# TASK INSTRUCTIONS
Exactly the lines from the top of the records below through the one containing "Viewport: 1400px width, 861px height." must be set down, with no line added or dropped.

# Dataset entries
┌──

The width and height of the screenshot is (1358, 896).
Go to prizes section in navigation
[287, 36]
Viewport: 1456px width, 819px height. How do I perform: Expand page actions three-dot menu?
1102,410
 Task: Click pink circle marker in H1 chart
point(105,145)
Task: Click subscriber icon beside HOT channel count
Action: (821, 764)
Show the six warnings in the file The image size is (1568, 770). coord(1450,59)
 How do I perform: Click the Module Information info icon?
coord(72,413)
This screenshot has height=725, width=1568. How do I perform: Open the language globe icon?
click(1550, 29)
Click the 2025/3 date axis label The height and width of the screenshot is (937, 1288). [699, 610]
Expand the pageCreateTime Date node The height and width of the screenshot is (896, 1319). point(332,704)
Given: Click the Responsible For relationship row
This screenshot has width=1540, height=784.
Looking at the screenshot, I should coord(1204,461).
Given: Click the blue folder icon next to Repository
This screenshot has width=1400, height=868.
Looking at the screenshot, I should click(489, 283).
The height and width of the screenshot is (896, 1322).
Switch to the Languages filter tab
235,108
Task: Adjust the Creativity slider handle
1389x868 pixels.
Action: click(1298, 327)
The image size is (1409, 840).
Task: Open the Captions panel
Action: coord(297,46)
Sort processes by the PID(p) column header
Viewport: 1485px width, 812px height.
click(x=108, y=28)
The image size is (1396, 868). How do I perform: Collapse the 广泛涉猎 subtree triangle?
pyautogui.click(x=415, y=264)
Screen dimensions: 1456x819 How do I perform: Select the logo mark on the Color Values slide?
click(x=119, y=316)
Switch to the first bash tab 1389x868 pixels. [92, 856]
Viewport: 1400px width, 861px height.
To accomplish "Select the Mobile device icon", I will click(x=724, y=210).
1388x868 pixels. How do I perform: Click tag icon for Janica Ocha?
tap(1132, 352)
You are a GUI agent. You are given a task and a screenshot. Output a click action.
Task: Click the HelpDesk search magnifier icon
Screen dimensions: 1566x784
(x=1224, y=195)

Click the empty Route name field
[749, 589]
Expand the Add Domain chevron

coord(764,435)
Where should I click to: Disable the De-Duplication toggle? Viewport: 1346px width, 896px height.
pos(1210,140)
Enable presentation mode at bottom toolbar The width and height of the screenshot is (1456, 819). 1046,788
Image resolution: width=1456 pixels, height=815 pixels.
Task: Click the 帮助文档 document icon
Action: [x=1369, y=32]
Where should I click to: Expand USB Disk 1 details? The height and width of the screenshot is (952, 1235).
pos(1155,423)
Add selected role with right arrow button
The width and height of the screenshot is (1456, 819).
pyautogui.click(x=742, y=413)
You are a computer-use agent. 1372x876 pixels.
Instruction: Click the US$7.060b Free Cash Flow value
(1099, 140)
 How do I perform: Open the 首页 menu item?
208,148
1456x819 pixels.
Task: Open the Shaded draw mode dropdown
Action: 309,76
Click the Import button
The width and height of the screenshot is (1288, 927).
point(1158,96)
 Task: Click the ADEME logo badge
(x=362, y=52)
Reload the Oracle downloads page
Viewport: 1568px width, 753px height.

└──

# SOLUTION TO THIS PROBLEM
The width and height of the screenshot is (1358, 896).
Go to prizes section in navigation
[287, 36]
Viewport: 1456px width, 819px height. How do I perform: Expand page actions three-dot menu?
1102,410
 Task: Click pink circle marker in H1 chart
point(105,145)
Task: Click subscriber icon beside HOT channel count
Action: (821, 764)
Show the six warnings in the file The image size is (1568, 770). coord(1450,59)
 How do I perform: Click the Module Information info icon?
coord(72,413)
This screenshot has height=725, width=1568. How do I perform: Open the language globe icon?
click(1550, 29)
Click the 2025/3 date axis label The height and width of the screenshot is (937, 1288). [699, 610]
Expand the pageCreateTime Date node The height and width of the screenshot is (896, 1319). point(332,704)
Given: Click the Responsible For relationship row
This screenshot has width=1540, height=784.
Looking at the screenshot, I should coord(1204,461).
Given: Click the blue folder icon next to Repository
This screenshot has width=1400, height=868.
Looking at the screenshot, I should click(489, 283).
The height and width of the screenshot is (896, 1322).
Switch to the Languages filter tab
235,108
Task: Adjust the Creativity slider handle
1389x868 pixels.
Action: click(1298, 327)
The image size is (1409, 840).
Task: Open the Captions panel
Action: coord(297,46)
Sort processes by the PID(p) column header
Viewport: 1485px width, 812px height.
click(x=108, y=28)
The image size is (1396, 868). How do I perform: Collapse the 广泛涉猎 subtree triangle?
pyautogui.click(x=415, y=264)
Screen dimensions: 1456x819 How do I perform: Select the logo mark on the Color Values slide?
click(x=119, y=316)
Switch to the first bash tab 1389x868 pixels. [92, 856]
Viewport: 1400px width, 861px height.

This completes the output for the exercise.